Action item.
From the records that follow, copy every line in which "screenshot" appears.

[[ Records for the task, beginning ]]

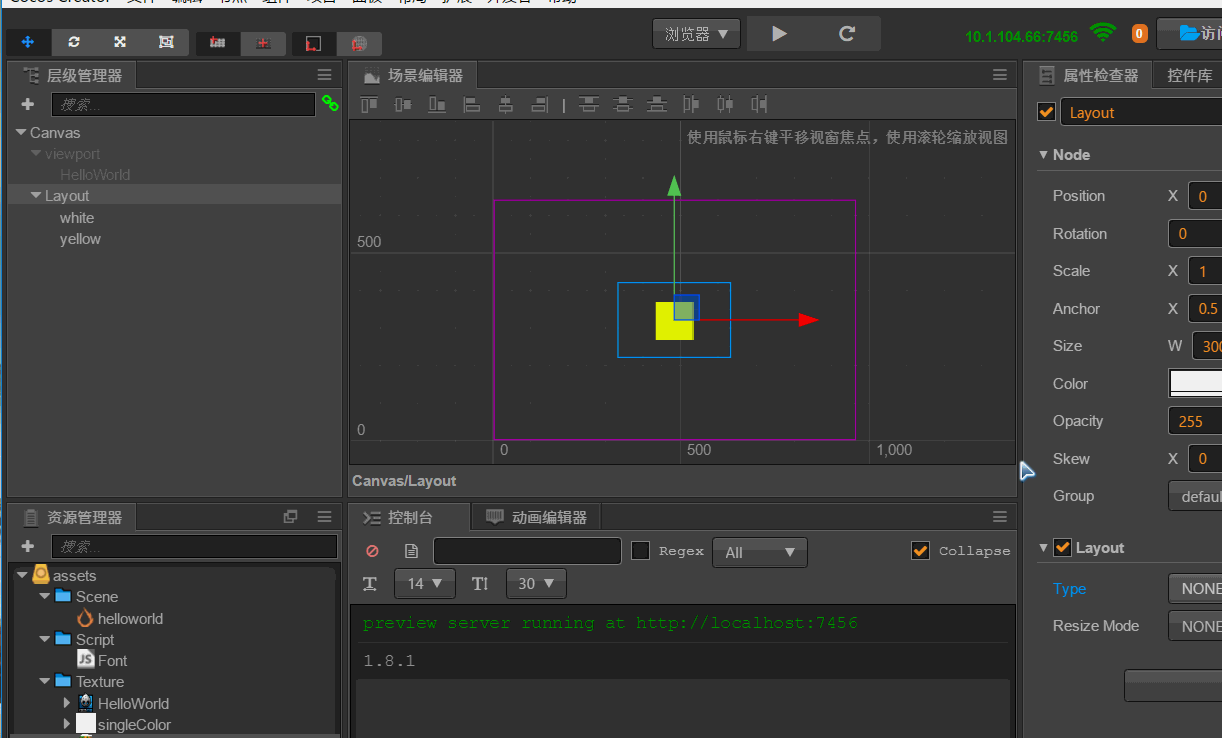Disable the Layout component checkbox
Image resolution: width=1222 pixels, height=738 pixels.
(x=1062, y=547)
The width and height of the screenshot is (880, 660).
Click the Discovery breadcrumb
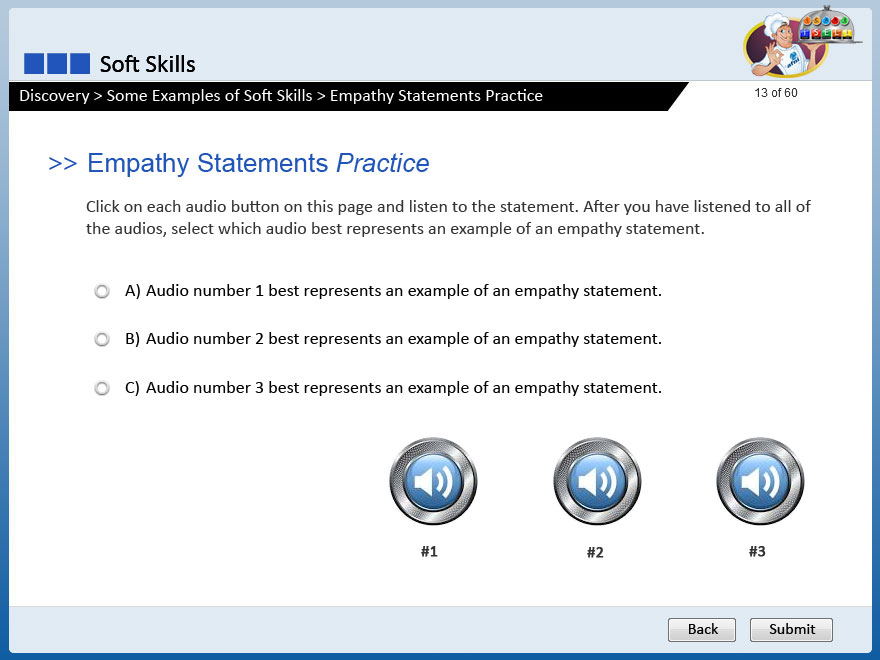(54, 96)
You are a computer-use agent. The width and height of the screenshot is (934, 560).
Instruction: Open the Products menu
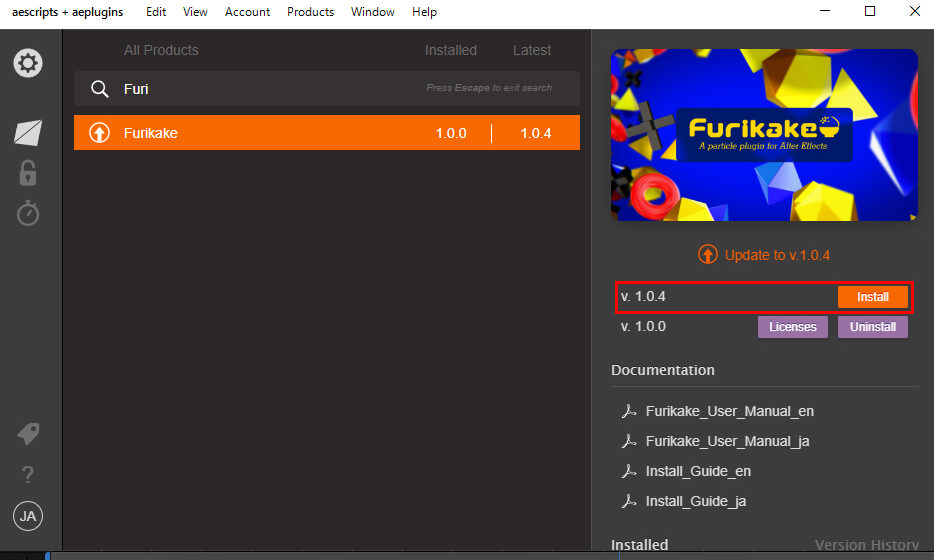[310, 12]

[[ Records for the task, end ]]

Response area.
The width and height of the screenshot is (880, 660).
You are a computer-use agent. The width and height of the screenshot is (934, 560).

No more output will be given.